SELECTED PASSAGE:
┄┄┄┄┄┄

Fissipunctia ypsillon, the dingy shears, is a species of moth of the family Noctuidae. It is found in the Palearctic realm (Europe, Morocco, Algeria, Turkey, Russia, Caucasus, Transcaucasia, Iraq, Iran, Afghanistan, Siberia, and the Russian Far East).

Description

The wingspan is 32–42 mm. The length of the forewings is 15–19 mm. Forewing grey, dusted with blackish, and with more or less reddish brown suffusion; a dark streak from base below cell; inner and outer lines pale, very obscure; submarginal line pale, distinct, generally preceded by dark marks; stigmata of the ground colour, the cell dark fuscous; claviform long, pointed, often followed by two black streaks to outer line; orbicular irregular in shape, often elongate below and touching reniform; hindwing fuscous, often paler towards base; the rarer grey form, with very sparse rufous suffusion represents the type; the commoner rufous-suffused examples are corticea Esp. ; ab. nigrescens Tutt is a rare form with blackish forewings; variegata Tutt is purplish blackish; the costa marked with a series of short black streaks; orbicular and upper part of reniform pale, likewise the claviform; veins pale, the intervals of the dark ground colour, giving a striated appearance; all the lines pale; — ab. conjuncta ab. nov. [Warren] is; purplish fuscous, the veins and stigmatal annuli whitish, the upper stigmata strongly conjoined: — in orenburghensis Bartel the ground colour is whitish grey, the darker shades rufous grey, especially the cell; the orbicular stigma large, whitish grey, prolonged below to touch the reniform, which is dark with a pale ring; the space beyond it rufous grey with the veins pale across it; below the median vein the claviform stigma and the area within the median shade are also pale grey;hindwing with basal half paler, showing a dark cellspot and outer line.

┄┄┄┄┄┄

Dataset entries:

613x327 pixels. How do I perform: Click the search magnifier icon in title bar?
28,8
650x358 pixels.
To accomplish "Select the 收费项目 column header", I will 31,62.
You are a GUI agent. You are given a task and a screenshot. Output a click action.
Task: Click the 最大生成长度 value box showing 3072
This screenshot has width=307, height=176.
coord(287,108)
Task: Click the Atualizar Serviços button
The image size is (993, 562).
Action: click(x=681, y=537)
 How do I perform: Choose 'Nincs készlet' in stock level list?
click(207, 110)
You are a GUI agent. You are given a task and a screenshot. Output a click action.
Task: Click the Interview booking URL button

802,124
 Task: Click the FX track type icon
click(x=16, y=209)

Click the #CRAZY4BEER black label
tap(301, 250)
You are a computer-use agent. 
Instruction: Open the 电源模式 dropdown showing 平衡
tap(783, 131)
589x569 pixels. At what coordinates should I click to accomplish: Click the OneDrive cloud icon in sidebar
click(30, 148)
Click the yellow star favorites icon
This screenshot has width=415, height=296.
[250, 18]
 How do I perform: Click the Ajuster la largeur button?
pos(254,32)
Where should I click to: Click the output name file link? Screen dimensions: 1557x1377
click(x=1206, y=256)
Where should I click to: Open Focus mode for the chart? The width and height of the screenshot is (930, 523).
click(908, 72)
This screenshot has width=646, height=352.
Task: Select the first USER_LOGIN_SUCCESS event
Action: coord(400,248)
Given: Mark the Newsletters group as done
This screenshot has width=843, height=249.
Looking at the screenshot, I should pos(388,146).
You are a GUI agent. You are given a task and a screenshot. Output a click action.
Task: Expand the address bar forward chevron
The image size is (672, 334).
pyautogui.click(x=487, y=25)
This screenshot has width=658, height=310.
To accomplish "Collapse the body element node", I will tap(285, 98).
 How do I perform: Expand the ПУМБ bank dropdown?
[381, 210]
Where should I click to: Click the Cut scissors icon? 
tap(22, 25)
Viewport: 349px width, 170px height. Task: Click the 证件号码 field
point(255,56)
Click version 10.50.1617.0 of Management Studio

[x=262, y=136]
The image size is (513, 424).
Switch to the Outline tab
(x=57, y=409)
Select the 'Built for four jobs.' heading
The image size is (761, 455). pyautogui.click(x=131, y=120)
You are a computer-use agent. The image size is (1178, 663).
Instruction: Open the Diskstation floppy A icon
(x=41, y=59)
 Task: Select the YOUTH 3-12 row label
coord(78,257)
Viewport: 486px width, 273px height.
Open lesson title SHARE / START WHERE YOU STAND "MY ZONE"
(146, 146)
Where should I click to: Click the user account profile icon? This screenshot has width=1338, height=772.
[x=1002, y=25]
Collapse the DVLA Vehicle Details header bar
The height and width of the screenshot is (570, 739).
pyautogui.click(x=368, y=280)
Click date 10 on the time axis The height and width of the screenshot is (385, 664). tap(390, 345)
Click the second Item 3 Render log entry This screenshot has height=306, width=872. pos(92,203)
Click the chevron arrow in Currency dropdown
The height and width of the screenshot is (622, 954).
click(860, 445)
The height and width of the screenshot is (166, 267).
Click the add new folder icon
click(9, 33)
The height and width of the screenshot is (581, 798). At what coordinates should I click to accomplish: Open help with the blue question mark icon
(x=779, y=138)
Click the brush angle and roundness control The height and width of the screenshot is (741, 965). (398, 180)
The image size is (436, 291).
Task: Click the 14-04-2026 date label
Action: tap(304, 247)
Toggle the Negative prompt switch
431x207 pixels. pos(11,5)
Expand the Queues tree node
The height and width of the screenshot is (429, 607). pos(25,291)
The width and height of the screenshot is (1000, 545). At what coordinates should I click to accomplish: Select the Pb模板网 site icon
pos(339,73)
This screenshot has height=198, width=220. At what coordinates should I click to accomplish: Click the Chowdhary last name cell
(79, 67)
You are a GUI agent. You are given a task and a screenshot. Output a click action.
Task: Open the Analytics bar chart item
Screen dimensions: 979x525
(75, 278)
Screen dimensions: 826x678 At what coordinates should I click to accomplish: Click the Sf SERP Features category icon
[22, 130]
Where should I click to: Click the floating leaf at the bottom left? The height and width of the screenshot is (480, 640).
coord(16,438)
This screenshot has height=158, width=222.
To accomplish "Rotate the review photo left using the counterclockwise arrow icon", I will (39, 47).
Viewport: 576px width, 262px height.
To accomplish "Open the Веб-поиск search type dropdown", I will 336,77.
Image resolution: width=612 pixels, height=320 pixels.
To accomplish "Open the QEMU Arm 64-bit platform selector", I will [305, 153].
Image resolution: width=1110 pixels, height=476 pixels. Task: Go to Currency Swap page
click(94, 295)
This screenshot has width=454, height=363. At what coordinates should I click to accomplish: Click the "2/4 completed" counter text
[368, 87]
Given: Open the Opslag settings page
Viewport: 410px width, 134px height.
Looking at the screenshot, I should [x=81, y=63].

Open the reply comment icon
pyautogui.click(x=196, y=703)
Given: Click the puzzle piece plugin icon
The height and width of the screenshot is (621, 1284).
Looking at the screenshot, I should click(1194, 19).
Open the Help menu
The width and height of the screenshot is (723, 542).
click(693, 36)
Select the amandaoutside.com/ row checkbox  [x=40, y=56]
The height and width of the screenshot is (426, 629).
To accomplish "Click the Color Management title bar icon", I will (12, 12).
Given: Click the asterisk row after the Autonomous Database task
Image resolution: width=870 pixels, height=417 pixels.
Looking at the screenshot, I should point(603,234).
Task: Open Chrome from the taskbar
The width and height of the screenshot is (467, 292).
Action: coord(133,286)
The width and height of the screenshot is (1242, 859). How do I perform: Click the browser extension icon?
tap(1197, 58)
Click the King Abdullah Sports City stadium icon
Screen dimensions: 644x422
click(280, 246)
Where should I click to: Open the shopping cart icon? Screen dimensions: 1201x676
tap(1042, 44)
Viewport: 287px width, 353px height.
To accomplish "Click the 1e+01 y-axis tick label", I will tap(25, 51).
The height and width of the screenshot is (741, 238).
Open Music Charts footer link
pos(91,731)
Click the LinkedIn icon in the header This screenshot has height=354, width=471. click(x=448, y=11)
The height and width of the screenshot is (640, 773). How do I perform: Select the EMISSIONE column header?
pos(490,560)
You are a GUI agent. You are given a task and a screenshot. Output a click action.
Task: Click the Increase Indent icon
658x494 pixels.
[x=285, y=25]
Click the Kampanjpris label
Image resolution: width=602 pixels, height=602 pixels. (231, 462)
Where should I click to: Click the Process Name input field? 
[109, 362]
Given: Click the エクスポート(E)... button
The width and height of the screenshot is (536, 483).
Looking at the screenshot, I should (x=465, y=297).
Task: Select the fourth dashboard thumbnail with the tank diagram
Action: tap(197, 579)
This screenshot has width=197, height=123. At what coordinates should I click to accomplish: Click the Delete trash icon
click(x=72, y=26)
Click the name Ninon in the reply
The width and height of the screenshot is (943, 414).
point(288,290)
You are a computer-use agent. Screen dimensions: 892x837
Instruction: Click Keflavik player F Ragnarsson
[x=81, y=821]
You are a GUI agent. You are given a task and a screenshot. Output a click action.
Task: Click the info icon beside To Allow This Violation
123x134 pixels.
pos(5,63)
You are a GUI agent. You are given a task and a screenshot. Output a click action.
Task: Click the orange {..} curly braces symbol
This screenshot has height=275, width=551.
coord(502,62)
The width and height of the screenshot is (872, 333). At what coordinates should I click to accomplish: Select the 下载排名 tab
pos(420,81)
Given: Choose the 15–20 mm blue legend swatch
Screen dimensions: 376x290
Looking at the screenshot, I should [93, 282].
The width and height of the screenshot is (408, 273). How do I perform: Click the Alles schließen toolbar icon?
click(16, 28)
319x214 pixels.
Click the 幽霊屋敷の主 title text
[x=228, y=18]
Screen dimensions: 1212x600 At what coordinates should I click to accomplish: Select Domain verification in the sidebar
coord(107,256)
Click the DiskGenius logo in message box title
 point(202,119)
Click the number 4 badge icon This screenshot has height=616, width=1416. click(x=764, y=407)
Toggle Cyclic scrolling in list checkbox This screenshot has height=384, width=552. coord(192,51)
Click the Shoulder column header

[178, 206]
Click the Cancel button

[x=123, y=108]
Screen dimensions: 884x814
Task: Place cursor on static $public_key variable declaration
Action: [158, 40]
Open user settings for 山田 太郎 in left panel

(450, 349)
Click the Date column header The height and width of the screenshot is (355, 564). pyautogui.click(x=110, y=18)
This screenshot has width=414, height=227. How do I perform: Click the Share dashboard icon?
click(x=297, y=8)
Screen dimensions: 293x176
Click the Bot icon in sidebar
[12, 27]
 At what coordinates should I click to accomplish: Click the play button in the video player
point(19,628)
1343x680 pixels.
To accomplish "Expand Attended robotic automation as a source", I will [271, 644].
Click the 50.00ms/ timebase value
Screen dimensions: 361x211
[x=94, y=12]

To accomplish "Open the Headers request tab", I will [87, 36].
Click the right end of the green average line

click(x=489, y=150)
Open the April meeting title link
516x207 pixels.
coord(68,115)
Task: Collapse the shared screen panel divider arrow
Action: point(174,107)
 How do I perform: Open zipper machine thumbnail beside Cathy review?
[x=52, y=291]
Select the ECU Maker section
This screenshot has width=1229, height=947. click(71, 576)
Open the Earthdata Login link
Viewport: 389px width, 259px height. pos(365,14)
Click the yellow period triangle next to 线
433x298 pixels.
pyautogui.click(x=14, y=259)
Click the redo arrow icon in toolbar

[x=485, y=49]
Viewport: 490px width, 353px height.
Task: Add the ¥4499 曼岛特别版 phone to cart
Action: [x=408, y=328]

┄┄┄┄┄┄

WORK ORDER:
Rewrite the stretch of the moth article from "Fissipunctia ypsillon, the" through "Russian Far East).", replacing "dingy shears" with "dusky shears".

ANSWER SPACE:
Fissipunctia ypsillon, the dusky shears, is a species of moth of the family Noctuidae. It is found in the Palearctic realm (Europe, Morocco, Algeria, Turkey, Russia, Caucasus, Transcaucasia, Iraq, Iran, Afghanistan, Siberia, and the Russian Far East).